Monday, December 10, 2012

Grace Purifies a Heart

I've noticed that during the holidays, the evening news broadcasts have a tendency to show more stories that center around people reaching out and helping others in some way. One story that gathered a lot of media time was the police officer who bought a homeless man a pair of shoes on a freezing night so he would be a little warmer instead of being barefoot. This was a story that touched a nation and these are the kinds of stories that the news shows broadcast during the holidays.

I've noticed that when I watch these reports my eyes usually tear up, and I have been meditating on why is this my reaction, and the spirit has laid some thoughts on my heart as a result. What follows that I will share are words speaking only of myself.

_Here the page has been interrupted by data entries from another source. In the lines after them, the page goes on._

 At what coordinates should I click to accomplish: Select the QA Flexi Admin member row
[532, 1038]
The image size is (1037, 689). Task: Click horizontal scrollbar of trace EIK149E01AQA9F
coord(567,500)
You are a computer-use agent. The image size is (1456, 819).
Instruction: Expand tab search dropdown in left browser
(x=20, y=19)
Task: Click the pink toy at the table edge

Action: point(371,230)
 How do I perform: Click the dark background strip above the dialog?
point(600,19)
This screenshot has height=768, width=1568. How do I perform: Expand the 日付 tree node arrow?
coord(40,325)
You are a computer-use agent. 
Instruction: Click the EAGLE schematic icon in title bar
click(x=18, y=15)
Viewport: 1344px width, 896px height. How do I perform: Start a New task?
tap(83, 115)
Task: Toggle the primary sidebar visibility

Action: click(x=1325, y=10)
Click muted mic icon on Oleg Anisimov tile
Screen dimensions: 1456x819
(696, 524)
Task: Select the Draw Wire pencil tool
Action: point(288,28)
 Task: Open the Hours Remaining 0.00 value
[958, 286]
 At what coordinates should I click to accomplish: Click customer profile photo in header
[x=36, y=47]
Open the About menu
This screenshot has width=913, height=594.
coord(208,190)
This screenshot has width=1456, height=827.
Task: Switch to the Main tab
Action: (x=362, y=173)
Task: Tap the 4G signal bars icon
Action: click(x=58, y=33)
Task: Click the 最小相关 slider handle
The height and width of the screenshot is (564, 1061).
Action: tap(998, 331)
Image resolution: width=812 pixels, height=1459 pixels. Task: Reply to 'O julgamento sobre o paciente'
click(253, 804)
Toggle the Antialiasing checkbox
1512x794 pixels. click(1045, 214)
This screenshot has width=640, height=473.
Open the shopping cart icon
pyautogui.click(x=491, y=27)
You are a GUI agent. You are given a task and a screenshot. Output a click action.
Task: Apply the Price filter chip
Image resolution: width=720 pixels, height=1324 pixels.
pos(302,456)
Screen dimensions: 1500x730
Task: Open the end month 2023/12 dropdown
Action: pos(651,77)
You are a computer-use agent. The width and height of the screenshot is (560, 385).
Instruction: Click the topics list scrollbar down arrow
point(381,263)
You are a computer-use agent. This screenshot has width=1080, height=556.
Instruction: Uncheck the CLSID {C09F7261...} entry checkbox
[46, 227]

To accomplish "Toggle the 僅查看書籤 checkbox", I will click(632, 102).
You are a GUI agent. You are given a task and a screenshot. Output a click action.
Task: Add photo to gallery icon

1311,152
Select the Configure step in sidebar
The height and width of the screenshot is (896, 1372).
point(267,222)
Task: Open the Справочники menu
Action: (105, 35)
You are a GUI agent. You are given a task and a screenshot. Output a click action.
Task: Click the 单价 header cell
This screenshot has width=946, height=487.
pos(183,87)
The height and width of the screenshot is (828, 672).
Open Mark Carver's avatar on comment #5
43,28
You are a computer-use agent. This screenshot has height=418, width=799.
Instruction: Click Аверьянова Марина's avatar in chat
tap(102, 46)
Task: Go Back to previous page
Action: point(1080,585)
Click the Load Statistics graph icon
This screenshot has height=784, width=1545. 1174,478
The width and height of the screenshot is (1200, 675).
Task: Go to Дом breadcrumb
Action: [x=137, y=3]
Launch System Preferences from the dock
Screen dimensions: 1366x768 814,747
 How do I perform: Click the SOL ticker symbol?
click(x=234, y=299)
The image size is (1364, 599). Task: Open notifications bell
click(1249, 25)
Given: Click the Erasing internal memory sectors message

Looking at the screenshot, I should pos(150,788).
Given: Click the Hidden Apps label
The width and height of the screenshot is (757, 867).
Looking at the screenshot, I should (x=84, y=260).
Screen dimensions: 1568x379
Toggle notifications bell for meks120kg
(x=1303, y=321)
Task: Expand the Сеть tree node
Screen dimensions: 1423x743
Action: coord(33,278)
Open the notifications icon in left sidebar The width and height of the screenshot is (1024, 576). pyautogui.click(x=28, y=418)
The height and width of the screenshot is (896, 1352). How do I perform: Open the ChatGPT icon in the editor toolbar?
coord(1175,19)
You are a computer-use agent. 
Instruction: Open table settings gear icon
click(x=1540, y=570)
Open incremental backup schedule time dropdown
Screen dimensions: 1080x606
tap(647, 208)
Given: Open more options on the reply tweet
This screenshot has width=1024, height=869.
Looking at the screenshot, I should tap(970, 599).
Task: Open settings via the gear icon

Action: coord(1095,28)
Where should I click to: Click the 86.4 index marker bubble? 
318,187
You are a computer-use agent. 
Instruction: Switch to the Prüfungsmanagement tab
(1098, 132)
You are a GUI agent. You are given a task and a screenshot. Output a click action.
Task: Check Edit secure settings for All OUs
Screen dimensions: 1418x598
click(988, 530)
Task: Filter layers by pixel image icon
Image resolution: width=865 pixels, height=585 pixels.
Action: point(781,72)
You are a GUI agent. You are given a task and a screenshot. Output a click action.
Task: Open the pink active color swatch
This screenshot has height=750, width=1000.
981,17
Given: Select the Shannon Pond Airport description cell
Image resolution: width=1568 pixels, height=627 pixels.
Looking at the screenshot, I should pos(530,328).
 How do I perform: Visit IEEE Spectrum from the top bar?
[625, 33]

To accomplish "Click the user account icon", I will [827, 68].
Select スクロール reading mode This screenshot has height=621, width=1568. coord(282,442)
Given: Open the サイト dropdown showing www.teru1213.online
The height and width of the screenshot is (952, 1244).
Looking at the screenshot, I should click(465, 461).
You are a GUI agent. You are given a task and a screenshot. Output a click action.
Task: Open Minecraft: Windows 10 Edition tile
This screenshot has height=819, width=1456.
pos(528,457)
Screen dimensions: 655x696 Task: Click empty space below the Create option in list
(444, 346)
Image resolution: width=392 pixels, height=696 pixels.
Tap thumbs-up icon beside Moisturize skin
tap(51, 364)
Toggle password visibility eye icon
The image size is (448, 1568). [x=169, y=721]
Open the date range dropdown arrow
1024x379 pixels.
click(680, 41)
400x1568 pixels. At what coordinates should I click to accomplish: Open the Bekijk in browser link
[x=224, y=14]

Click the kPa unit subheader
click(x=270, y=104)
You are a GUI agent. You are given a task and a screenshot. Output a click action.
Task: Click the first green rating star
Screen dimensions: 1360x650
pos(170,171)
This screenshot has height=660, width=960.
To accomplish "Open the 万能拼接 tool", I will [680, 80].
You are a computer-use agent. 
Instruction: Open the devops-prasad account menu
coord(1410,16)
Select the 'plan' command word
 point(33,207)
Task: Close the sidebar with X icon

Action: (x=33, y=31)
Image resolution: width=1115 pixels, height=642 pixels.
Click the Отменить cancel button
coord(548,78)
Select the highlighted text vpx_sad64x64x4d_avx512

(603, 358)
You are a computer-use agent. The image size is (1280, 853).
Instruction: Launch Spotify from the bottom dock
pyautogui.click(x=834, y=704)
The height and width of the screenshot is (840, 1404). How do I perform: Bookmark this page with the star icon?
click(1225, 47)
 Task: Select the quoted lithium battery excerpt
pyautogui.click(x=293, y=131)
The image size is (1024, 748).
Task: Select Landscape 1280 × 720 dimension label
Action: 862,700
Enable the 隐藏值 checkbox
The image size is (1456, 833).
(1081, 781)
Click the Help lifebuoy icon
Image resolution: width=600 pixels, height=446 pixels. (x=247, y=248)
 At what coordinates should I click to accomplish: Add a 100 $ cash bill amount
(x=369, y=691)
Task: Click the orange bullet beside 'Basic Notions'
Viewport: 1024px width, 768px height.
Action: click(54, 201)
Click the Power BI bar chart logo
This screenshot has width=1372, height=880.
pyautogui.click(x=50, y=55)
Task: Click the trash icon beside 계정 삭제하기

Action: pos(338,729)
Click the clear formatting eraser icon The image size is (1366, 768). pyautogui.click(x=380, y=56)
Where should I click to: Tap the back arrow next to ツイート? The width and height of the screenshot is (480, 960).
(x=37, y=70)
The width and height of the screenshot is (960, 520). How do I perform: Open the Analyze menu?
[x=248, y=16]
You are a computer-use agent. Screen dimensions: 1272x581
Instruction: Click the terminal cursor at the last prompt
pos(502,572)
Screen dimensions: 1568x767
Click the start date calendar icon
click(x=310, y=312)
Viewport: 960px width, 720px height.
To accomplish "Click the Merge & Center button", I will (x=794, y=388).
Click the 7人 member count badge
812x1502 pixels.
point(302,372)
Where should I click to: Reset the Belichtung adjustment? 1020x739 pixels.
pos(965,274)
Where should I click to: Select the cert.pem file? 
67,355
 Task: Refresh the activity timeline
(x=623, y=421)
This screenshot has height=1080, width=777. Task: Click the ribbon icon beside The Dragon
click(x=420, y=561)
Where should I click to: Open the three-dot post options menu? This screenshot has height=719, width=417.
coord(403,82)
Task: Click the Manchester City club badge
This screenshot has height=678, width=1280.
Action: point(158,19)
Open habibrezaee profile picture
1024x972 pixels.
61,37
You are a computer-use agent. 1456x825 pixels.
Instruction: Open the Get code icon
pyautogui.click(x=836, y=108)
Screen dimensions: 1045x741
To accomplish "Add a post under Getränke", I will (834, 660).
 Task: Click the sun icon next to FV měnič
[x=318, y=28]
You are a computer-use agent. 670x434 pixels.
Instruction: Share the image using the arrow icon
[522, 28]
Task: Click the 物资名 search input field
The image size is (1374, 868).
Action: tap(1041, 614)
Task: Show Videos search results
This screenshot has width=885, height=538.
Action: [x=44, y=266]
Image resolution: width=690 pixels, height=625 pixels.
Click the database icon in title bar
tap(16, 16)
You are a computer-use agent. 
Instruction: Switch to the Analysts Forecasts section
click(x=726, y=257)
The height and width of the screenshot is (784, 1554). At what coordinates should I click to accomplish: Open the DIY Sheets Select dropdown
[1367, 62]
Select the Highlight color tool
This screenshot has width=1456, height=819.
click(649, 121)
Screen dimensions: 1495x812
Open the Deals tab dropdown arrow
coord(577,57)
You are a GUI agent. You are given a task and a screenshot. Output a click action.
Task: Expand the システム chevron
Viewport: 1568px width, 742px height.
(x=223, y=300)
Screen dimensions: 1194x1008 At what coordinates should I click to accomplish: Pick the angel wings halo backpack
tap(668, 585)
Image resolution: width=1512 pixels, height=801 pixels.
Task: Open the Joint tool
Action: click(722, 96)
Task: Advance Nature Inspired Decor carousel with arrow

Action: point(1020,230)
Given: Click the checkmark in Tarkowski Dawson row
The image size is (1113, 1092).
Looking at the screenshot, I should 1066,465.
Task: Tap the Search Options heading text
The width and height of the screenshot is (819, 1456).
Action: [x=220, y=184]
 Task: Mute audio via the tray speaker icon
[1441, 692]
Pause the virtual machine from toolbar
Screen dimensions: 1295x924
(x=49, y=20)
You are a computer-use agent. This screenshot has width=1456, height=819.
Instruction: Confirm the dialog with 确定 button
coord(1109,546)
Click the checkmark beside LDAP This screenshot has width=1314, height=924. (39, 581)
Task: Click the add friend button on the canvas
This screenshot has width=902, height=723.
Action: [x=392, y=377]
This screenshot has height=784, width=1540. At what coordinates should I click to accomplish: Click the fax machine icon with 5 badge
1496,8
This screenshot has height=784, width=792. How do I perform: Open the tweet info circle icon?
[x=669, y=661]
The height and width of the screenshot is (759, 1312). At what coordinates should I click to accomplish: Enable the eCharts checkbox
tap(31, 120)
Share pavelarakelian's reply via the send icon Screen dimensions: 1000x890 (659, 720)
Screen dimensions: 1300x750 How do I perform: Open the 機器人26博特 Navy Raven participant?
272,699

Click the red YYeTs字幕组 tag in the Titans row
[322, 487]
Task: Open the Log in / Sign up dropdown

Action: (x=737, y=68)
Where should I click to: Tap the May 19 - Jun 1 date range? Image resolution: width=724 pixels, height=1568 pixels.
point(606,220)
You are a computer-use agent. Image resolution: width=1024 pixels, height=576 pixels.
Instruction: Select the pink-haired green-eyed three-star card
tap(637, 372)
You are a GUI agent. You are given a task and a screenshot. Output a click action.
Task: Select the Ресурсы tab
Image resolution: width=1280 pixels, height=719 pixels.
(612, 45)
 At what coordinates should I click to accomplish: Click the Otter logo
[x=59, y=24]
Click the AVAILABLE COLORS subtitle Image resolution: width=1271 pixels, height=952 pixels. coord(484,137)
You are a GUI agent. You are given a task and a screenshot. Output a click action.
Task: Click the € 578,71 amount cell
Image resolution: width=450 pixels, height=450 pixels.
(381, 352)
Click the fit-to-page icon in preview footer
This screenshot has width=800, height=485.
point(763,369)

First, I believe I tear up because I recognize that this is the way the world should be, yet that gesture is not the norm, it is the exception. The gesture by the officer is exactly what I and all of us should do when we see a fellow brother or sister in need. Yet, I know that in the end our generation will most probably not be defined as a people who reached out to touch those who are in need. We will most likely be know as a generation who lived in our excess and did not learn how to share from our abundance.

Second, and most important I tear up because I must be truthful and admit that in my heart I'm not sure I would have responded as the officer did, and by admitting that I realize I am nothing like my Father and that saddens me deeply. So how can that be if I am a child of grace? Here is my conclusion, I need to let my Father's grace purify my heart and then out of my purity I will look at my brothers and sisters as my Father does and I will minister to them. A heart purified through grace will sing of a Father's love and will do acts of thanksgiving and privilege that he uses me.